Indissociable de son premier long-métrage américain, Bullitt et sa légendaire course-poursuite, le Britannique Peter Yates n’est pourtant pas l’homme d’un seul succès. Touche-à-tout talentueux, il alterna entre petites productions et gros budgets, navigant entre l’Angleterre et les États-Unis, aussi à l’aise dans le drame (Breaking Away, John and Mary), l’aventure (La Guerre de Murphy) ou évidemment le policier (Les Quatre malfrats ou Trois milliards d’un coup grâce auquel il se fera repérer par Steve McQueen). En 1983, alors que sort sur les écrans Le Retour du Jedi, Columbia compte bien profiter de l’engouement autour de Star Wars en développant sa propre franchise fantastique et offre au cinéaste ce qui était alors le projet le plus cher du studio : Krull. Imaginé comme un potentiel successeur à la saga de George Lucas qui arrivait (provisoirement) à son terme, le film est accompagné d’une gigantesque campagne marketing et d’innombrables produits dérivés (jeux vidéo, jeux de plateau…) mais ne remplira pourtant pas les salles, en plus de critiques pour le moins mitigées. Écrit par Stanford Sherman, habitué de la télévision (il a officié sur la série 60’s Batman avec Adam West et sur Des Agents très spéciaux), ce dernier prend donc place dans le monde imaginaire de Krull. On y suit le prince Colwyn (Ken Marshall), parti à la recherche de sa bien-aimée Lyssa (Lysette Anthony) enlevée par la Bête et son armée de Slayers, le jour de leurs noces. Ayant peu à peu gagné le cœur des fans du genre et acquit un petit statut culte, cette épopée d’heroic fantasy (qui, un an après la sortie de Conan le barbare, s’apprêtait alors à connaître son heure de gloire au cinéma) est désormais disponible dans un mediabook Blu-Ray / DVD édité par Sidonis Calysta.

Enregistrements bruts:

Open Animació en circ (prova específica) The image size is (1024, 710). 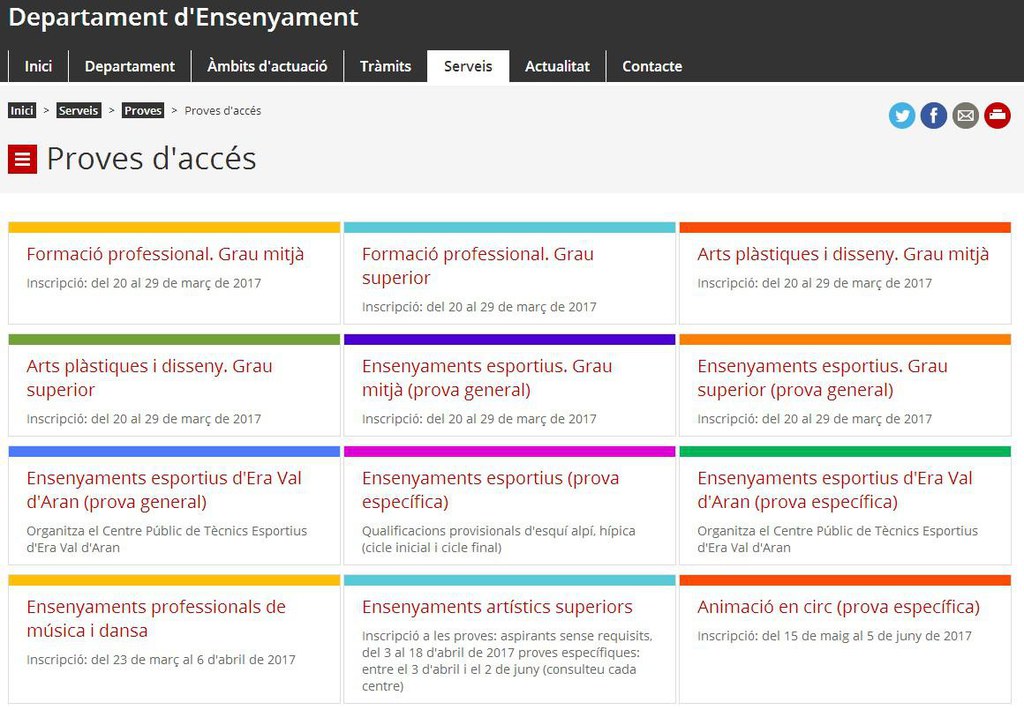838,607
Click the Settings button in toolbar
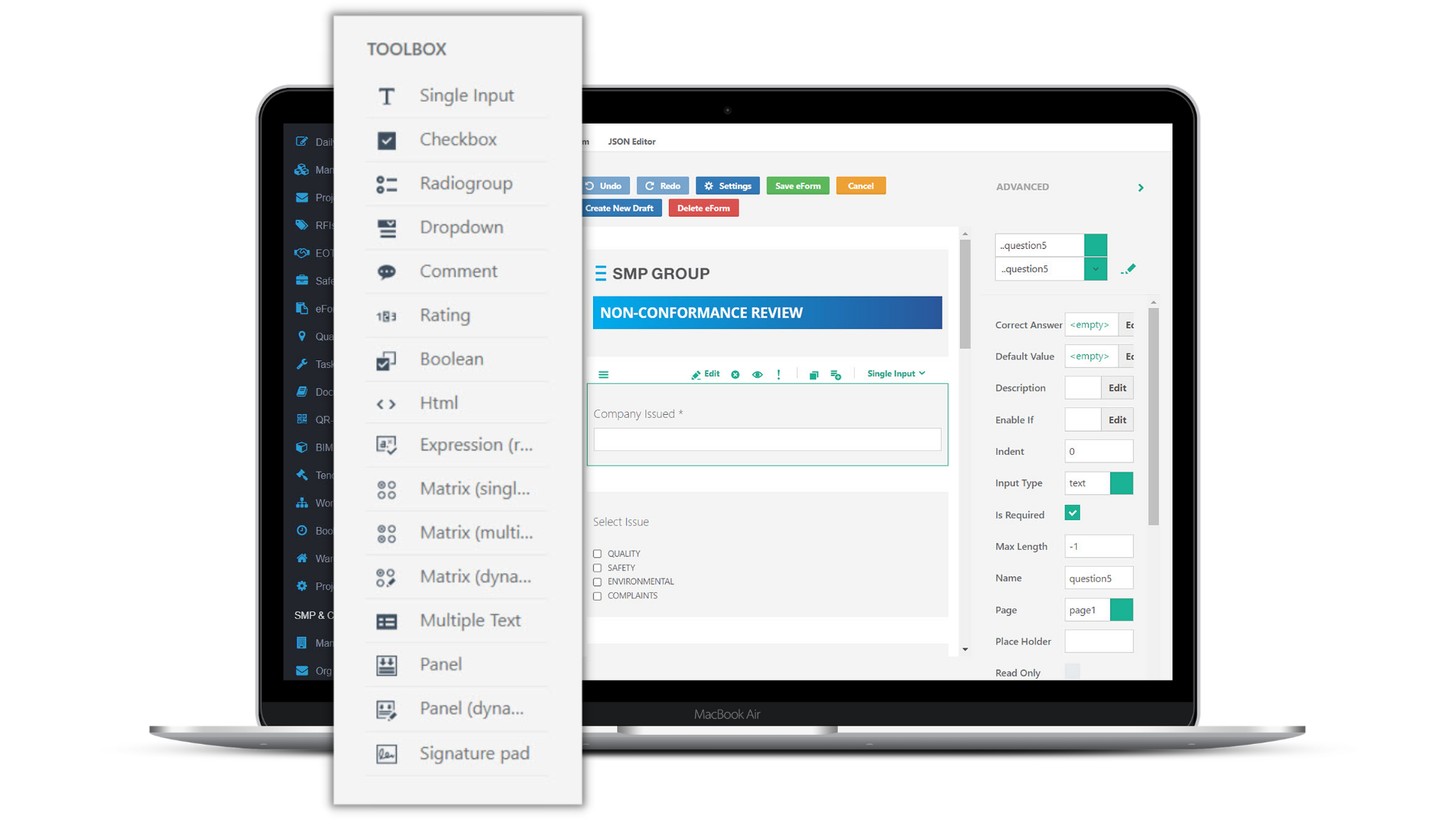This screenshot has width=1456, height=819. point(727,186)
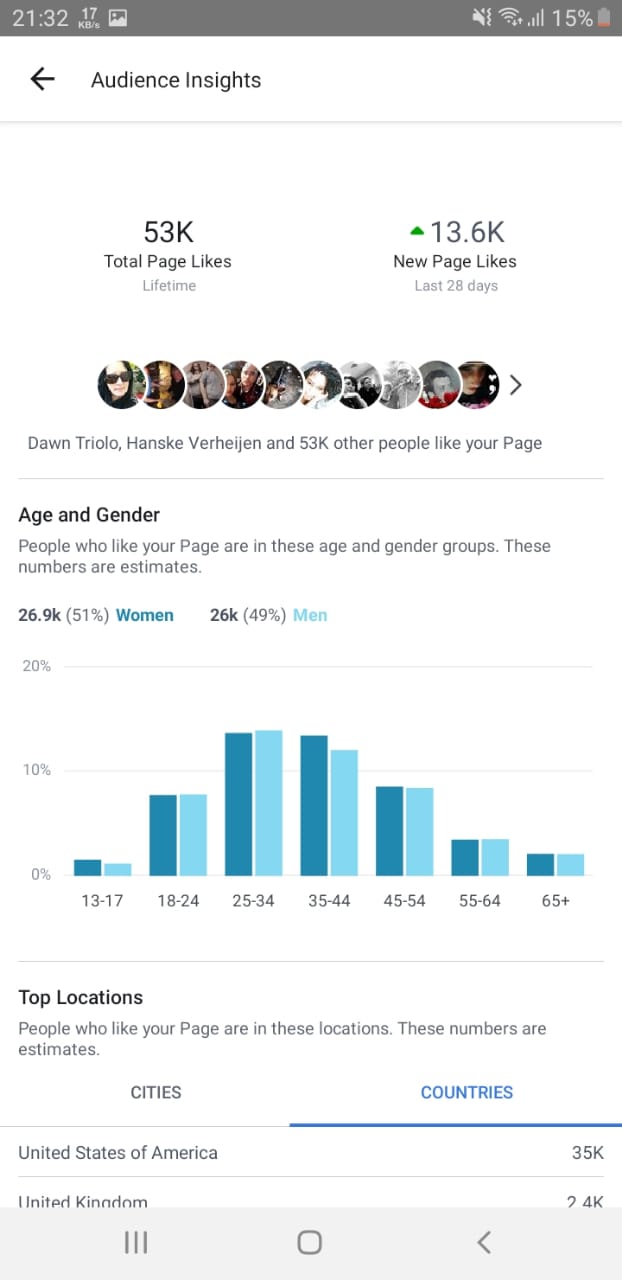
Task: Tap the 35-44 men bar
Action: click(x=344, y=813)
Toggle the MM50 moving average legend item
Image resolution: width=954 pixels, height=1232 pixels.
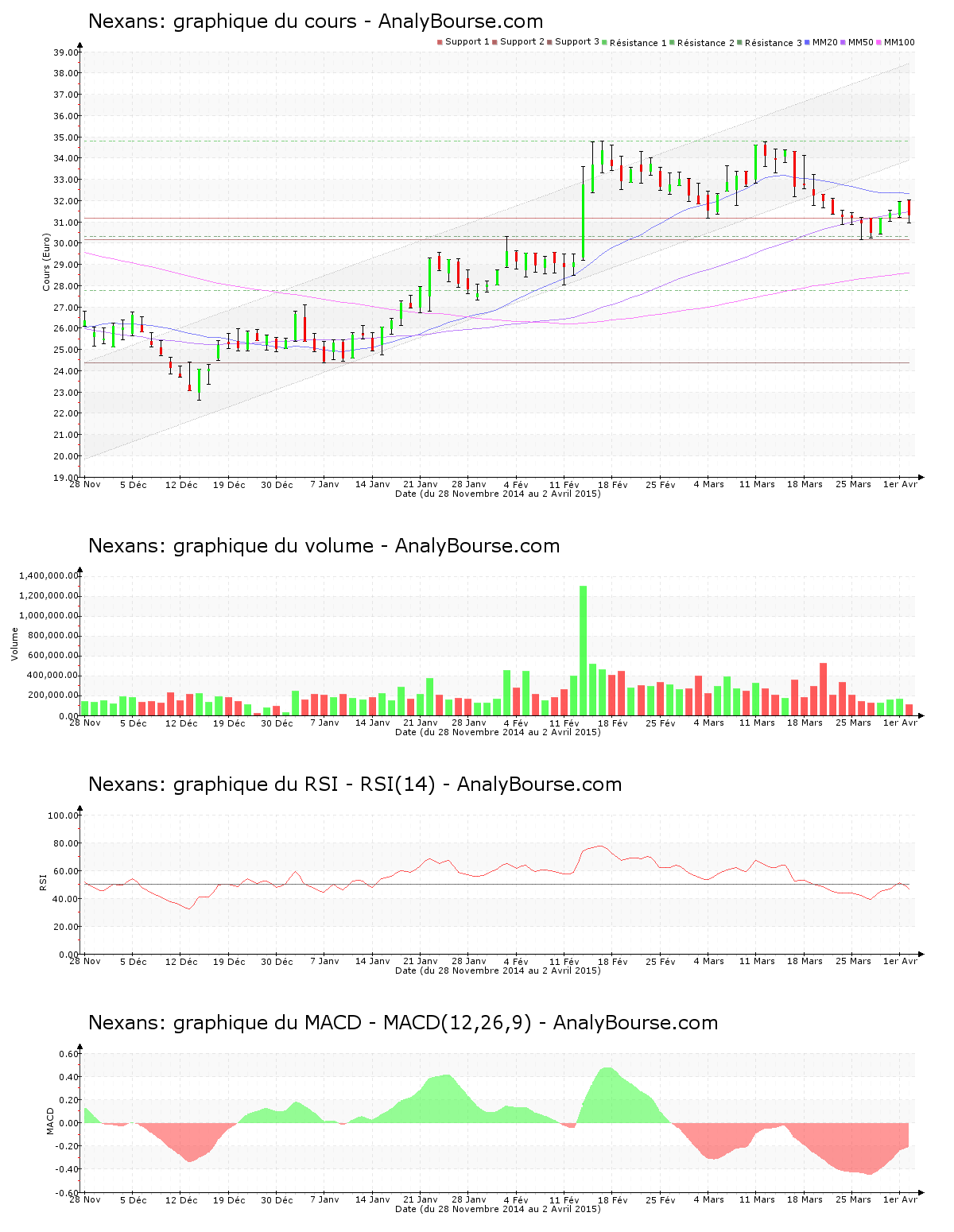click(x=860, y=42)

EXERCICES ÉCRITS:
• 1. Relevez, dans le texte sur Krull, tous les titres de films cités entre parenthèses comme exemples de drame, d'aventure et de policier dans la carrière de Peter Yates.
• 2. D'après le texte sur Krull, les affirmations suivantes sont-elles exactes ? Répondez par oui ou par non et citez les mots du texte qui le justifient.
(a) Krull était à l'époque le projet le plus coûteux de Columbia.
(b) Krull a attiré un large public en salles.
(c) Le mediabook Blu-Ray / DVD du film est édité par Columbia.

CORRIGÉS DES EXERCICES:
• 1. Breaking Away, John and Mary, La Guerre de Murphy, Les Quatre malfrats, Trois milliards d'un coup

• 2.
(a) Oui : « ce qui était alors le projet le plus cher du studio : Krull ».
(b) Non : « mais ne remplira pourtant pas les salles ».
(c) Non : « édité par Sidonis Calysta ».